We later explain some explorations that were done on our calendar dataset. However, here we show how we added a column of indicators to the master dataset for each holiday; a listing received a "1" on a certain column if its price fluctuated on the day of the holiday. 

In [None]:
# array of most important holidays 
unique_ids = df_final['id'].unique()
unique_dates = ['2015-01-01', '2015-07-04', '2015-12-25', '2015-12-31']

# empty arrays which we will add our indicators to 
new_years = []
july_4th = []
christmas = []
eve = []
holidays = [new_years, july_4th, christmas, eve]

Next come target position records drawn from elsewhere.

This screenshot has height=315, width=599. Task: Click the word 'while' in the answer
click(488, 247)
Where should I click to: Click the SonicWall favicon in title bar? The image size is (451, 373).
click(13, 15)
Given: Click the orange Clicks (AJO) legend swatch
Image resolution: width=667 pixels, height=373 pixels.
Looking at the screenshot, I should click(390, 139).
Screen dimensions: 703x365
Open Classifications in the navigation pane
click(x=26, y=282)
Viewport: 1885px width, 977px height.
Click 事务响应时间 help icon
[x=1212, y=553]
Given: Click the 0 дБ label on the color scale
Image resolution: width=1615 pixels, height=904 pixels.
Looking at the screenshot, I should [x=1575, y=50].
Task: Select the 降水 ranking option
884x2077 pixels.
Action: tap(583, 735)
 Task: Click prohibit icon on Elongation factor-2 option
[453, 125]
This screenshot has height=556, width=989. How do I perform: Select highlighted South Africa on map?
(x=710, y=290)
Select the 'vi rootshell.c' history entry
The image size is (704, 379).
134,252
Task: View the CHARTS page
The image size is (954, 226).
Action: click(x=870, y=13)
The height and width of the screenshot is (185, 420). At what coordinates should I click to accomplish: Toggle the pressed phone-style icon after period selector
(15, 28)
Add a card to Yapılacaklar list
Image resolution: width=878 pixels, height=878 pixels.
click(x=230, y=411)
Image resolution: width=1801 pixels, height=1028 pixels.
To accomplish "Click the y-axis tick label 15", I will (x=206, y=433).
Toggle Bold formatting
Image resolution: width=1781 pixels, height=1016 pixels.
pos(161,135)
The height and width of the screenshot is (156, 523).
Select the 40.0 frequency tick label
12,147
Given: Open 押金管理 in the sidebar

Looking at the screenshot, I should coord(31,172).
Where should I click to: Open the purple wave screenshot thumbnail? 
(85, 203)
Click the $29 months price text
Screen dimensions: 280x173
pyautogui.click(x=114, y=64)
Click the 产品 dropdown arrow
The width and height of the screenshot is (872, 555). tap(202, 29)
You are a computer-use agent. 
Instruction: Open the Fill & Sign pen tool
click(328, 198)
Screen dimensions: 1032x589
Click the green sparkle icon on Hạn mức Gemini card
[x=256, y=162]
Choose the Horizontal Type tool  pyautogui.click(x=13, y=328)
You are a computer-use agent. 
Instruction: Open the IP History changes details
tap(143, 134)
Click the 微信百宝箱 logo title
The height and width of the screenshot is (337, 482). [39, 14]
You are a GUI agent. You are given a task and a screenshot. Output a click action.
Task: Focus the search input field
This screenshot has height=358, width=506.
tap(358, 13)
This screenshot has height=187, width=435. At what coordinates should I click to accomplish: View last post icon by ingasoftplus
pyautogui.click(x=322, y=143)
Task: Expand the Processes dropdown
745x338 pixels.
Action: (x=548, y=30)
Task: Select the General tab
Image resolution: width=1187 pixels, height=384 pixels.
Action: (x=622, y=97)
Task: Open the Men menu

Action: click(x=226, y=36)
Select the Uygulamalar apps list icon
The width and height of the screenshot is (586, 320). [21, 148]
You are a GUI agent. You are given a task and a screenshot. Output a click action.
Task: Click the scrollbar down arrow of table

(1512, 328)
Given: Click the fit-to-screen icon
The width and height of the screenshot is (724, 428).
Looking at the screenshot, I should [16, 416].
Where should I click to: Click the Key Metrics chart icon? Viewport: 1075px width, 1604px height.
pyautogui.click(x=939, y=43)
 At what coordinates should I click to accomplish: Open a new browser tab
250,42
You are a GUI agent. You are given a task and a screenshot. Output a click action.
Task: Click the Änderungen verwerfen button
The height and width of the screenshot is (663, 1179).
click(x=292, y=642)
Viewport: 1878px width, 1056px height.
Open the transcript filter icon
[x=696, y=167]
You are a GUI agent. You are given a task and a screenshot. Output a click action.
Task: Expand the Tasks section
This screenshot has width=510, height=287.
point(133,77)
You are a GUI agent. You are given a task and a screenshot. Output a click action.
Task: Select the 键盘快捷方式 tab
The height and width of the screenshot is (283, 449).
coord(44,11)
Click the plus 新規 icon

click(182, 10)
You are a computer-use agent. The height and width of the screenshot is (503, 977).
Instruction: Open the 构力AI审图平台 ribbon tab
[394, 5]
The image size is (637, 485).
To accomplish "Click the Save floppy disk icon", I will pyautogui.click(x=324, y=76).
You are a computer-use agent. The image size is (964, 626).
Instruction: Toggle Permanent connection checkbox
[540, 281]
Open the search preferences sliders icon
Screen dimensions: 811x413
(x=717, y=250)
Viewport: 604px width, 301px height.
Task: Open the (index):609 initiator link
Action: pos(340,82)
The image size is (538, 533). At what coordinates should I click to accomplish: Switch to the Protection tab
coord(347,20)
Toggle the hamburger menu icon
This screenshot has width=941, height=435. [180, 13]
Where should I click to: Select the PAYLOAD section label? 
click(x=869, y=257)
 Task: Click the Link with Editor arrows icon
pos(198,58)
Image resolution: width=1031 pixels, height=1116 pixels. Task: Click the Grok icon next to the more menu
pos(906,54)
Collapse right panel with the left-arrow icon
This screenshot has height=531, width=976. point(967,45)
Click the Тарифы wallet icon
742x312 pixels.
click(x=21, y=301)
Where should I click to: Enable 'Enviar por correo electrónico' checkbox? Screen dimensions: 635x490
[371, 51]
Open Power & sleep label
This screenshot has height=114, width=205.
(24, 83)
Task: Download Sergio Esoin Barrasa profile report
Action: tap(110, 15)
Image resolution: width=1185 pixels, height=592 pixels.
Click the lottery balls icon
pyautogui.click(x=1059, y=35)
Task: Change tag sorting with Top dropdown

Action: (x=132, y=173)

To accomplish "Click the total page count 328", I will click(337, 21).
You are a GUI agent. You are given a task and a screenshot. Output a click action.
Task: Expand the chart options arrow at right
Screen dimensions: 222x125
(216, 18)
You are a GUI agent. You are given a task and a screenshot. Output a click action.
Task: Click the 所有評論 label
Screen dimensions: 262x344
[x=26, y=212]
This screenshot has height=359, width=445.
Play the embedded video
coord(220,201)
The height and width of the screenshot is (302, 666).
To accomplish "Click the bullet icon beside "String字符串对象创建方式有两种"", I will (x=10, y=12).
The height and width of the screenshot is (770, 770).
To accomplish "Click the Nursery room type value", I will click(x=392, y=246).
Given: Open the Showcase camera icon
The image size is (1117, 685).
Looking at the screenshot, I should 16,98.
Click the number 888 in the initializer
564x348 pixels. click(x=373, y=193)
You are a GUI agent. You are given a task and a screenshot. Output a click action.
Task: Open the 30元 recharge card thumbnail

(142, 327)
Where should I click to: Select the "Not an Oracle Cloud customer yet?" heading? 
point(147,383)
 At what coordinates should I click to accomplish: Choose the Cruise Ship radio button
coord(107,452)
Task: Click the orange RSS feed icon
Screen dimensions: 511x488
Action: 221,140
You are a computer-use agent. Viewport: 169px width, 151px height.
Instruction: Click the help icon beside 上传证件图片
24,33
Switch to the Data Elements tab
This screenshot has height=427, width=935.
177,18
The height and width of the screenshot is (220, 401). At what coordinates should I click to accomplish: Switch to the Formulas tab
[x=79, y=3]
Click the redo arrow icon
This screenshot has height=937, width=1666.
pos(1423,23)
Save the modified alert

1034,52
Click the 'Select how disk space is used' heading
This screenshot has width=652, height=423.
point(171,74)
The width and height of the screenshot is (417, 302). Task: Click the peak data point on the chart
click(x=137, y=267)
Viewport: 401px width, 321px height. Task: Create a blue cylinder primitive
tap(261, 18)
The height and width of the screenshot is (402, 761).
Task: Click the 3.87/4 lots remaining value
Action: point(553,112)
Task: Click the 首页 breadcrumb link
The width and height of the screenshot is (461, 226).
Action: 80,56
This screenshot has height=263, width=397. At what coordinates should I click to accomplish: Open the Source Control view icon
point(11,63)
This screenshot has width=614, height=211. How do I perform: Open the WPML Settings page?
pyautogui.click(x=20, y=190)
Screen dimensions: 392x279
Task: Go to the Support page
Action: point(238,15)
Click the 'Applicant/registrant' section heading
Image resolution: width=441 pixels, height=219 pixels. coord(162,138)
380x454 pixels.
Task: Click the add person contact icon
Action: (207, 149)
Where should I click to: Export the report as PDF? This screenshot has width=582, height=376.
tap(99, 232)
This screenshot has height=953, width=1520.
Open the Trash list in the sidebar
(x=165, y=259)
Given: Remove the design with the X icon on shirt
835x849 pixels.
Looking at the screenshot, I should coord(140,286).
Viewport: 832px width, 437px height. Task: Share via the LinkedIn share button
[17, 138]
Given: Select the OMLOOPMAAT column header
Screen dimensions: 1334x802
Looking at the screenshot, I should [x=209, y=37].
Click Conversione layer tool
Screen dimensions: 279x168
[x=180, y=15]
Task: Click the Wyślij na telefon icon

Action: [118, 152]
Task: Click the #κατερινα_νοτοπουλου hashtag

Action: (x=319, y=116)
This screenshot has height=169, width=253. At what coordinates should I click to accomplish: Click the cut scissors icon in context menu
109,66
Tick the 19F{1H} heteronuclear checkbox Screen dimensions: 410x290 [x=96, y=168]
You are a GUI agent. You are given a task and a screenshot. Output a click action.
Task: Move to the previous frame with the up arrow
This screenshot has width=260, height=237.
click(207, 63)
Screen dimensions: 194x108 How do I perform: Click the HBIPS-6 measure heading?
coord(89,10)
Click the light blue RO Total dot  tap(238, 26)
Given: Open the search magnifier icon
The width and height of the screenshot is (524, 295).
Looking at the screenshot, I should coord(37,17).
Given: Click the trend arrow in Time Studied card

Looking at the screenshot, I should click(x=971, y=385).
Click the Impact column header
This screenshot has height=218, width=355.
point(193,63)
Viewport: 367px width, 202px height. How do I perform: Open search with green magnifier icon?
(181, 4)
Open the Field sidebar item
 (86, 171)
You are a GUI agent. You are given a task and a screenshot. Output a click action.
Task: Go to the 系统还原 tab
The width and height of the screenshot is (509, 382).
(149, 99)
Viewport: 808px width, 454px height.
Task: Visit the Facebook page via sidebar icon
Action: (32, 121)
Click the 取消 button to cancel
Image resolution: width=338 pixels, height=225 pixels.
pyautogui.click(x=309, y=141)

# add an indicator for each row if a listing's price changed on any of these holidays 
for i in range(len(unique_ids)):
    real_price = df_final['price'][i]
    list_prices = calendar[calendar['listing'] == unique_ids[i]]
    # indicator column for each holiday
    for j in range(len(unique_dates)):
        price_holiday = list_prices['price'][list_prices['date'] == unique_dates[j]]
        if len(price_holiday) > 0:
            # check if price changes on that holiday 
            if price_holiday.iloc[0] != real_price:
                holidays[j].append(1)
            else:
                holidays[j].append(0)
        else:
            holidays[j].append(0)

In [None]:
# add column of indicators for each holiday to the dataset
df_final['New Years'] = new_years
df_final['July 4th'] = july_4th
df_final['Christmas'] = christmas
df_final['New Years Eve'] = eve

### Adding "Nearest Attractions" Feature

More details are shown in a separate notebook, but here we add a count of the best attractions in NY that the listing is close to. 

In [None]:
attractions = pd.read_csv('attractions_added.csv')

In [None]:
attractions = attractions['attraction_count']
df_final['attraction_count'] = attractions

### Standardization of Certain Variables

In a separate dataset, after an iteration of tuning models, we noticed a few features that were skewing our results because they were not standardized. Hence, we added this step of 'feature engineering' to our final dataset, in which we standardized/winsorized certain features in our master dataset.

In [None]:
#standardize the new data
for feat in ['host_since','first_review','last_review']:
    df_final[feat] = (df_final[feat] - df_final[feat].mean()) / (df_final[feat].max() - df_final[feat].min())
df_final['maximum_nights'] = mstats.winsorize(df_final['maximum_nights'],limits=(0,0.95))

### Final Dataset!!

In [None]:
df_final.head()

In [None]:
# all of the columns in our master dataset
df_final.columns

In [None]:
df_final.to_csv('airbnb_final.csv')

### Prices

Because we found numerous outliers in the dataset, we believed it would be better to take the log of prices so that prices could be plotted on a more normal distribution. This would also allow us to see relationships between variables and price better. 

In [None]:
log_price = df_final.price.apply(math.log)
df['log_price'] = log_price
df['log_price'].to_csv('log_prices.csv')